Records shown.
======

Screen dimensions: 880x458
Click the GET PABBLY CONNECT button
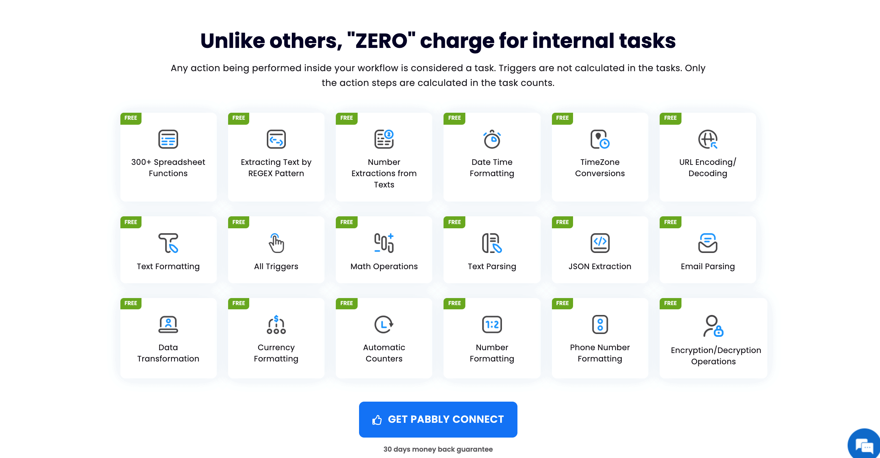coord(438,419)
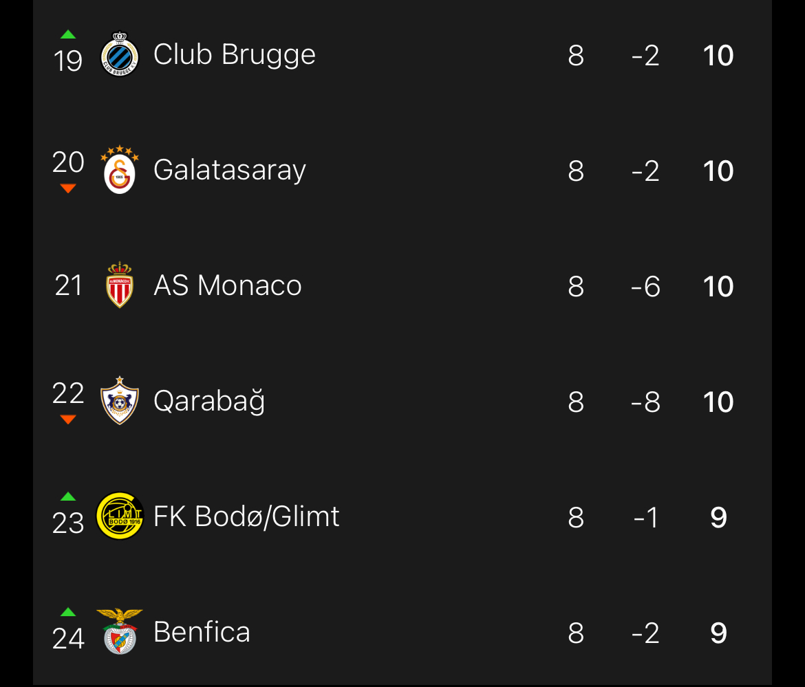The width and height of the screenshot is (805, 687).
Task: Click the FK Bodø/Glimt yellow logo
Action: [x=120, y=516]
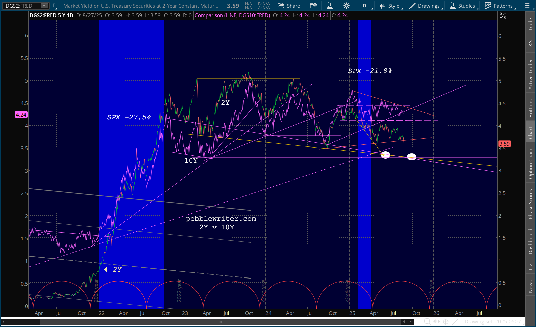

======

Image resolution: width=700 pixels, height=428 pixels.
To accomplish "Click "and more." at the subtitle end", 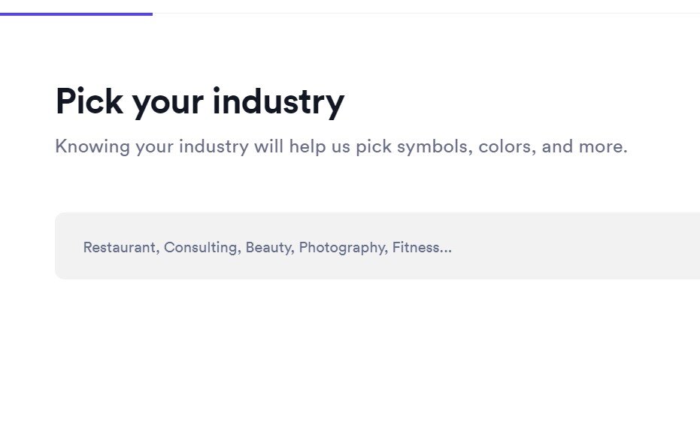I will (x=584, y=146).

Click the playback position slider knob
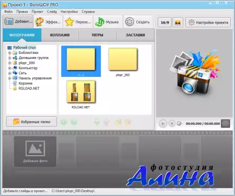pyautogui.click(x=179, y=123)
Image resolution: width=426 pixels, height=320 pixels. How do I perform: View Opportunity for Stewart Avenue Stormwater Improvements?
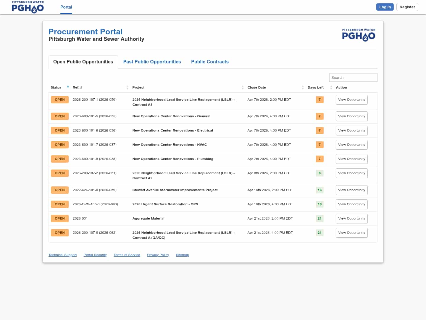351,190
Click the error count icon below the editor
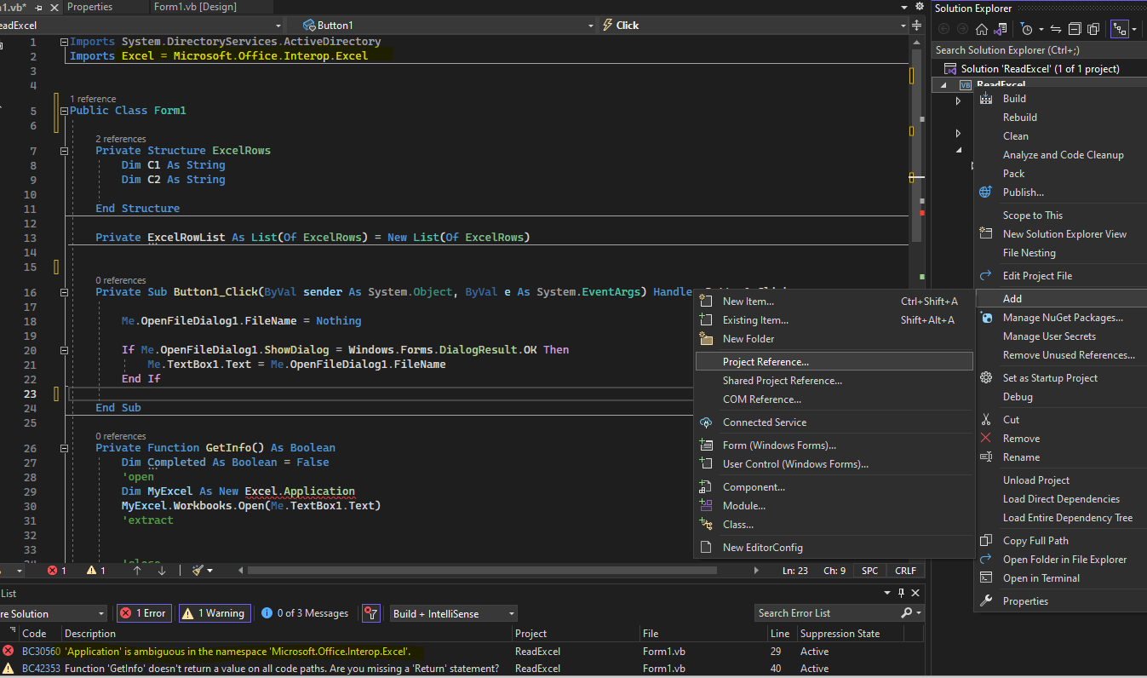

======

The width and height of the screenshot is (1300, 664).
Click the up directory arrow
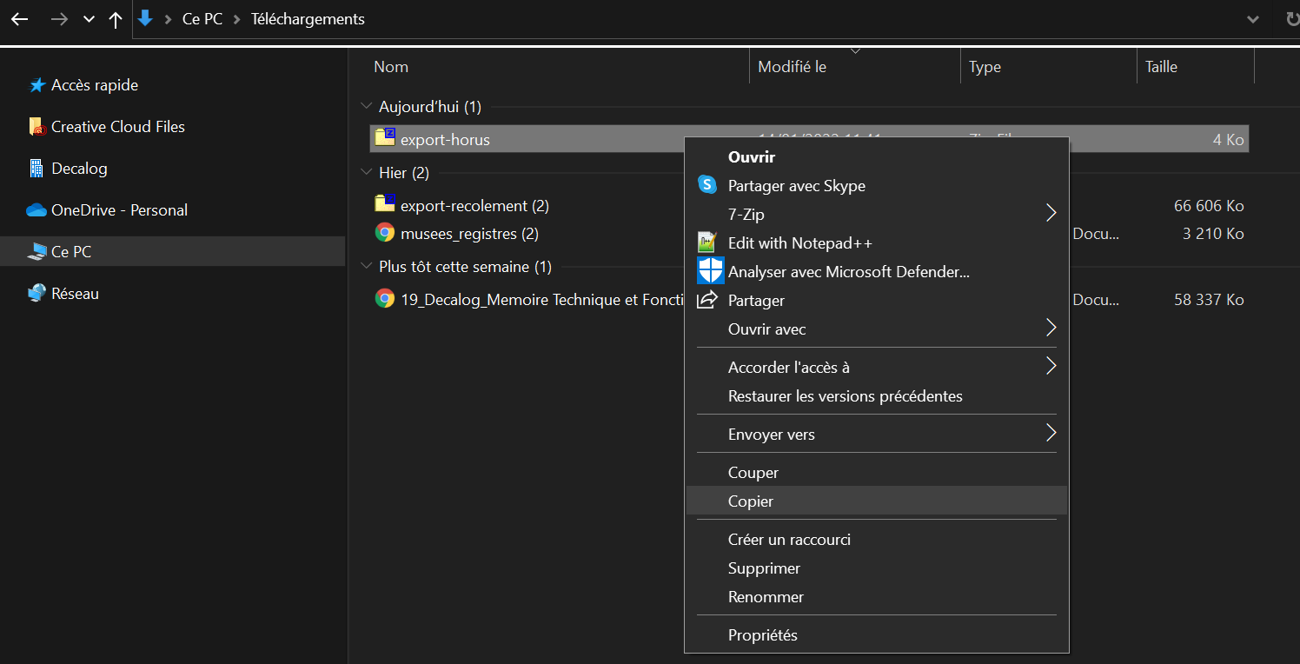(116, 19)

======

In the listing, swap "button" for "link" in everything from the line containing "Screen dimensions: 880x458" down to the line containing "Action: [x=120, y=516]", and give those lines back with nothing else changed. Leave the pictures out.

Screen dimensions: 880x458
Click the GET PABBLY CONNECT link
coord(438,419)
The width and height of the screenshot is (805, 687).
Task: Click the FK Bodø/Glimt yellow logo
Action: [x=120, y=516]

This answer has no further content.